Here are some of the worst offenders. From the NFL:
The New Orleans Saints- you may be “America’s Team” but your choice of black on black means you should lose every game in which you wear that choice. The same applies to Baltimore and Jacksonville.
Miami, Seattle, Baltimore, and countless others: white on white? Is that a deliberate choice? Miami, even the orange jersey is a better choice than white on white. But that is not saying much. The same applies to the University of Texas: White on White with White helmets. I think the color sends a message, but I cannot figure out what it is.
The Denver Broncos: you blue with just an orange gives me nightmares. Go back to the Orange Crush. Orange Jerseys; white pants; blue helmets.

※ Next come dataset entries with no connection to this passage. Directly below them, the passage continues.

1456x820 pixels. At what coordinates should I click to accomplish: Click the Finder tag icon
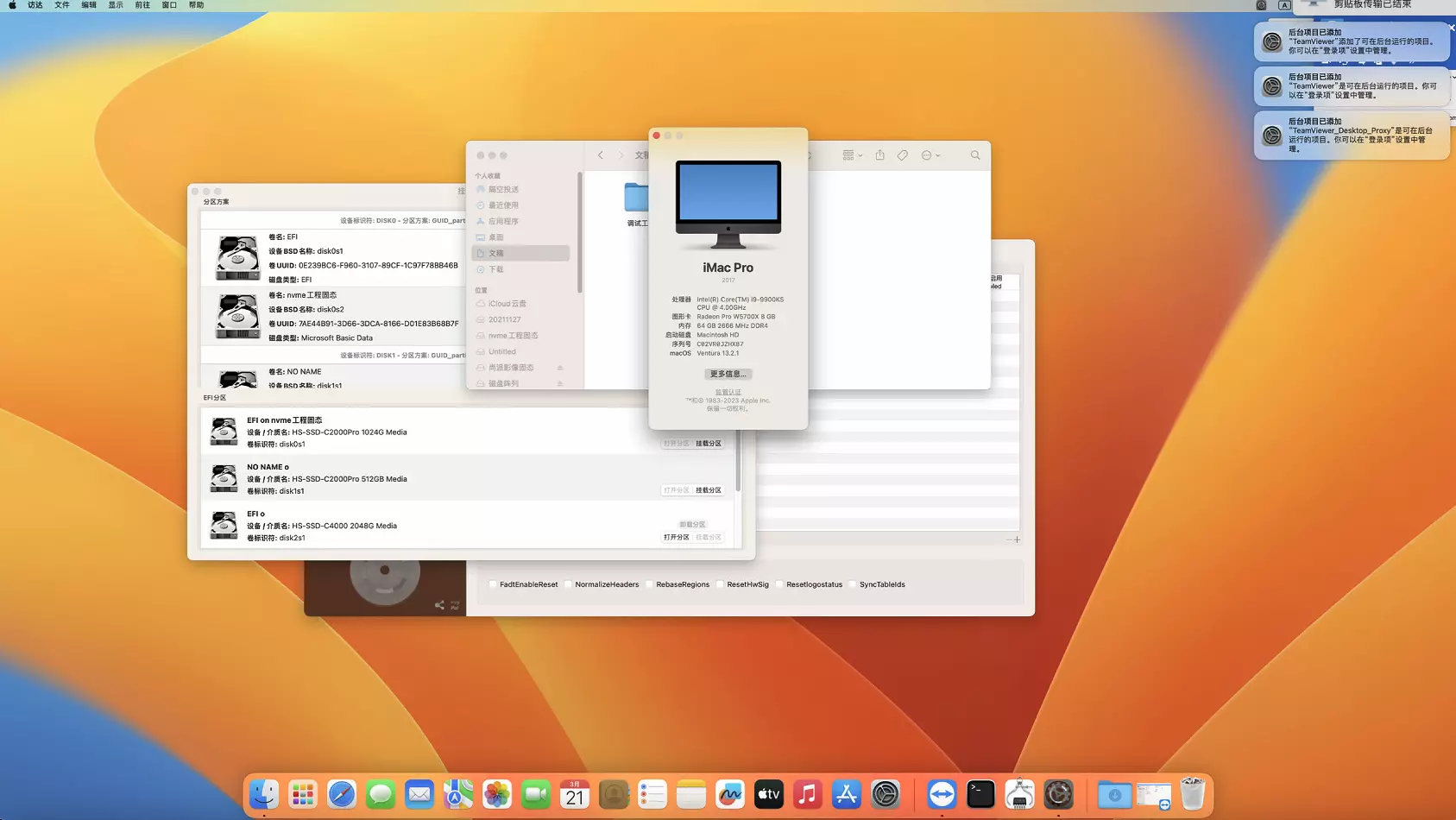902,155
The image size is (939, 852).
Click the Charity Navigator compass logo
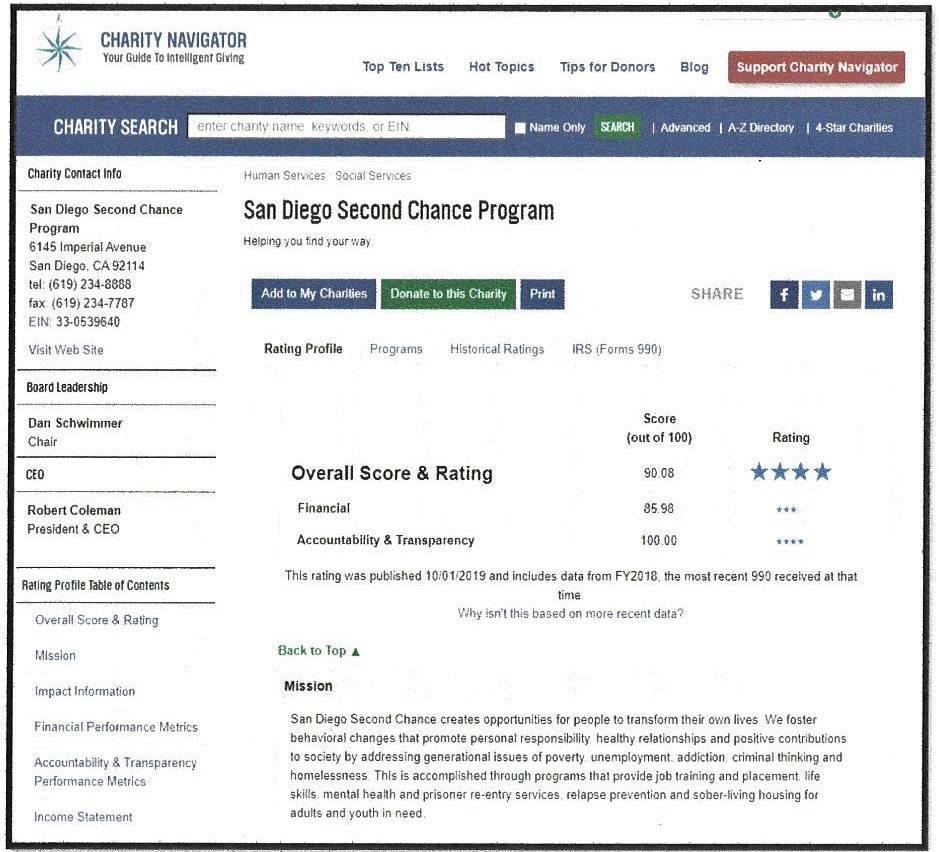[57, 46]
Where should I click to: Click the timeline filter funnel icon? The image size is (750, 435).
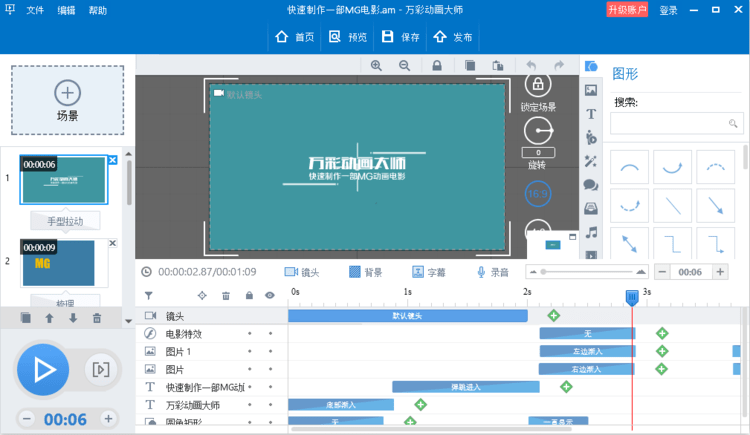(x=149, y=295)
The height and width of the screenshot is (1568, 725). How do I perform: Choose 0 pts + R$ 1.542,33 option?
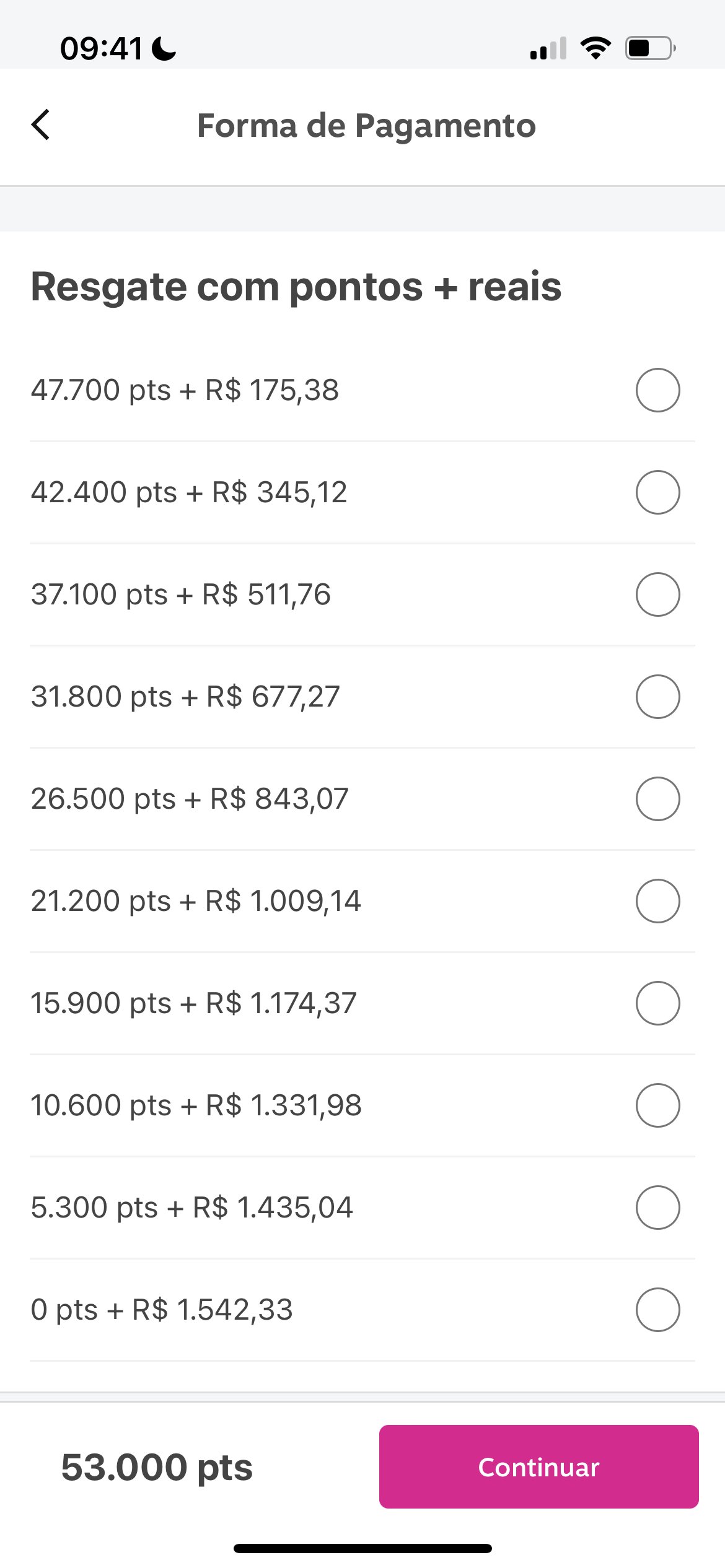(x=657, y=1310)
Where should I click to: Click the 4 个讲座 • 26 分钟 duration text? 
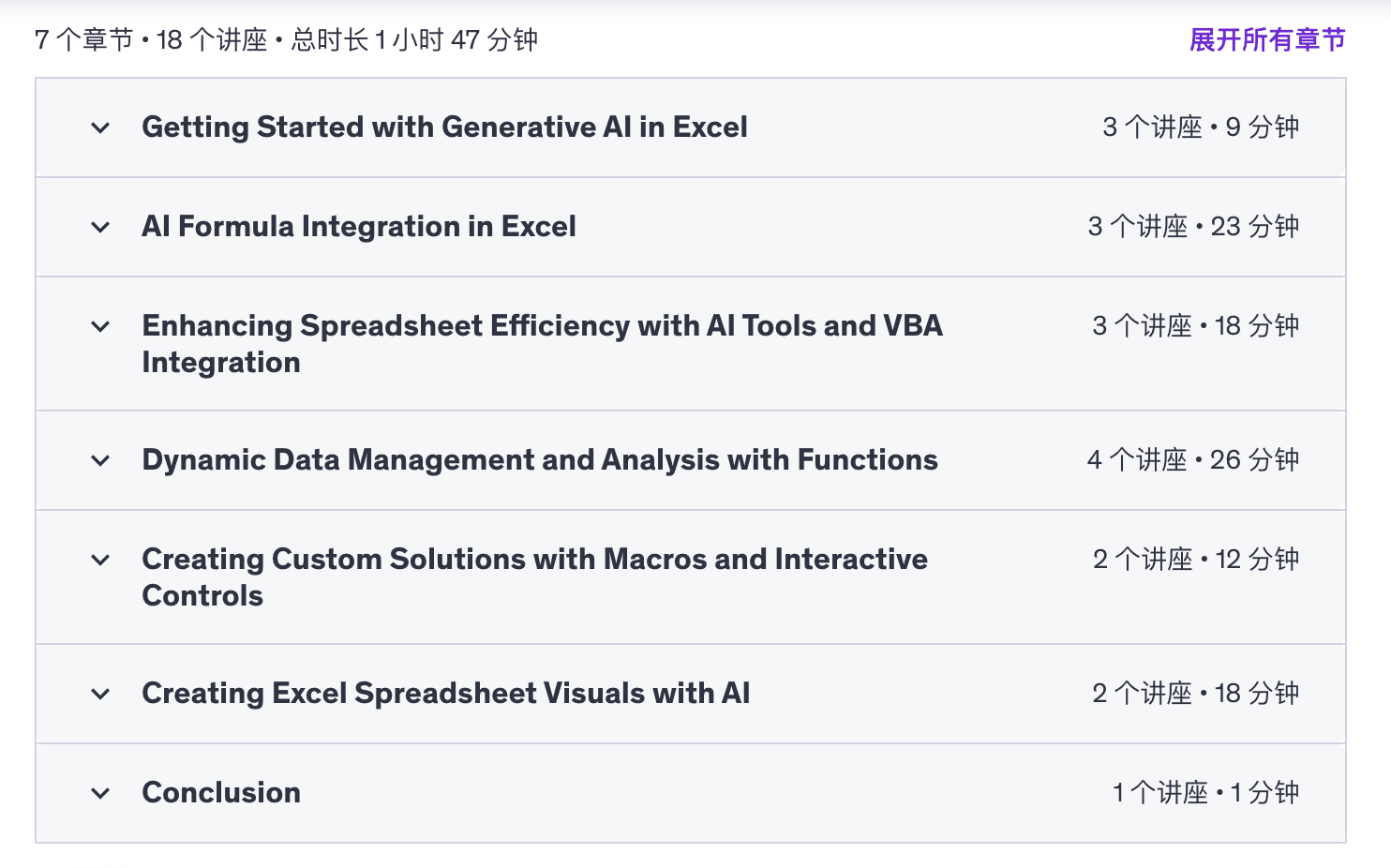tap(1192, 459)
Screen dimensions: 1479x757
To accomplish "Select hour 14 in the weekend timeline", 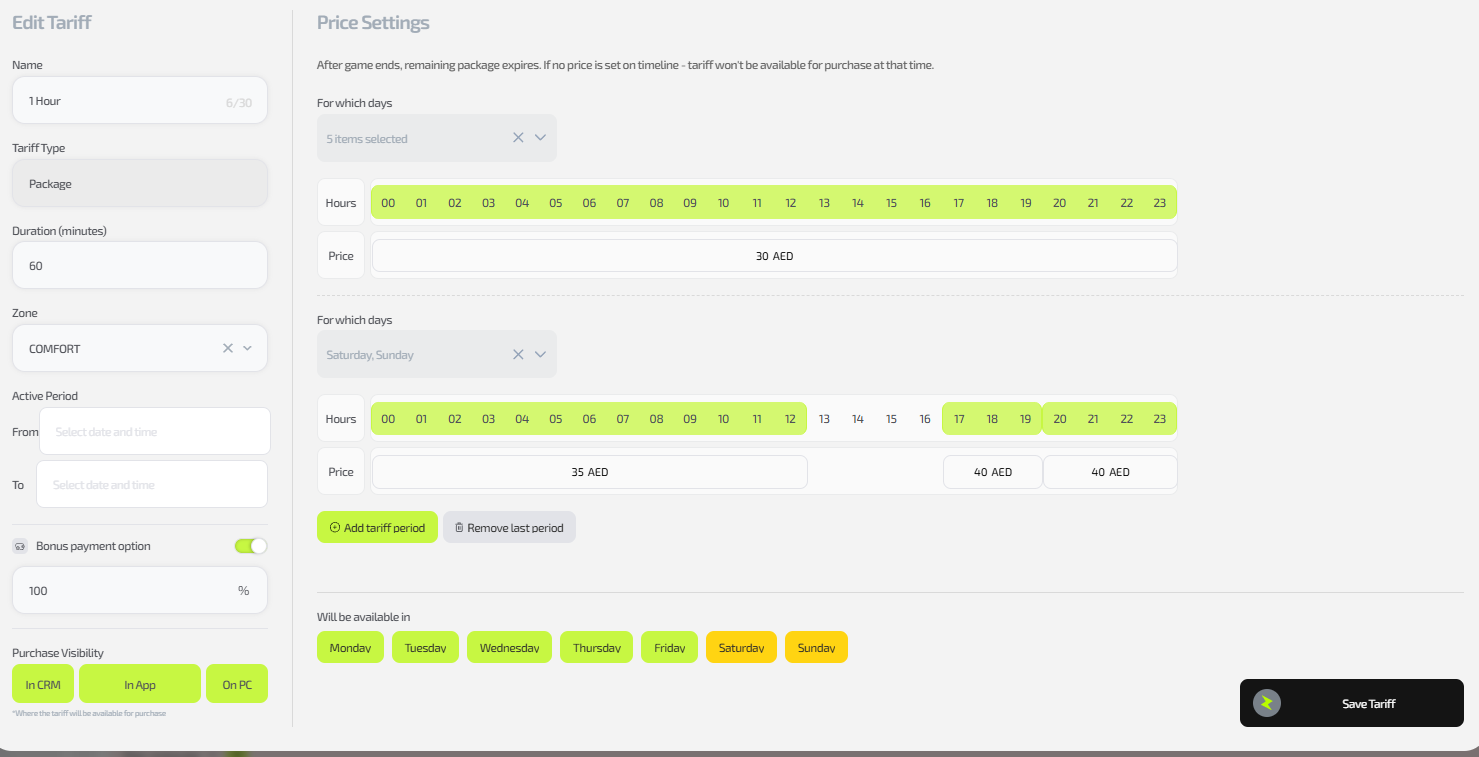I will click(857, 419).
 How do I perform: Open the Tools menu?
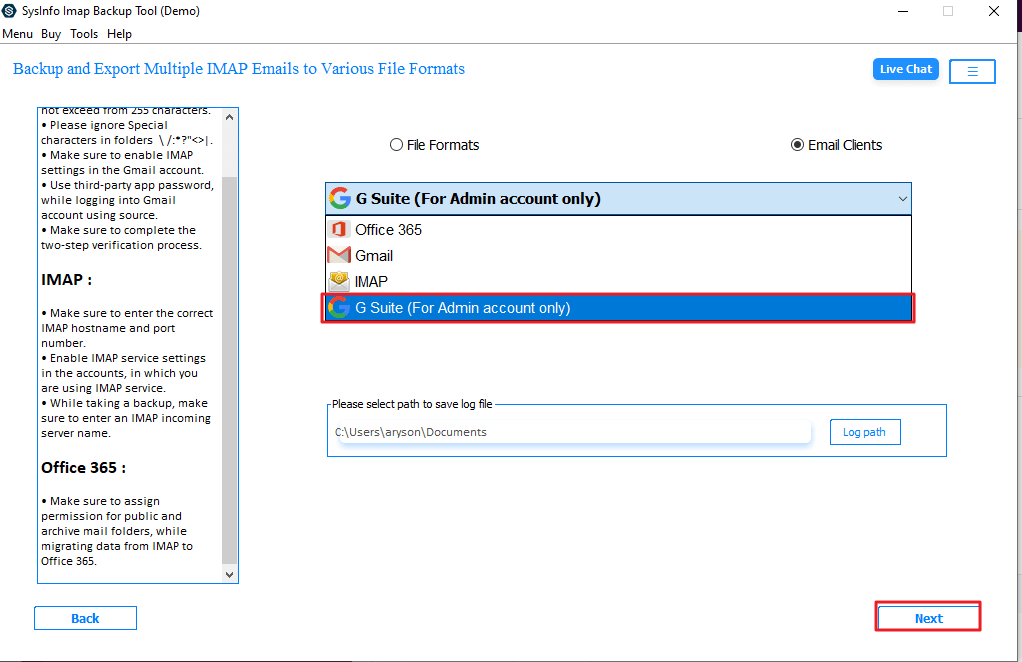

N.Y. Giants- the red is radioactive, or at least on my TV.
San Francisco- When you wear the gold pants and play, like you did yesterday, it looks as if you all urinate in them. Nothing seems more professional than a team that pisses their pants. Individually and collectively. No wonder why you don't win.
Cincy- I hate almost all of your uniforms. Your oragne Halloweend duds and your black on black. You're cursed because of your unform choices. At least in the late 1980s and early 1990s you were respectable.
From the NHL:
The Nashville Predators- mustard as a third jersey? And people wonder why hockey should not be played in the South, and by South I mean 150 miles south of the Canadian boarder.
San Jose: Teal is never a good choice but your third Black on Black, well, see above.
Carolina and Pheonix- Red, and red alone, does not work. But, see the 150 rule. Even the purple Kings were better or the yellow and purple for that matter.
Baseball and the NBA-
I don't watch you. I am sure you all have bad uniforms, but I wouldn't know.
For a top ten list of the all-time worst, see Fox Sports.. I disagree with the Canucks choice; however, I cannot disagree with the rest.
Other suggestions?
4 comments:
Mrs. Solon oughtn't mock you for taking a stand on suich an important issue. Rather she should be proud to have a husband of sufficient integrity to really be there, in the public square, ready to risk his reputation and honor simply for doing what is right.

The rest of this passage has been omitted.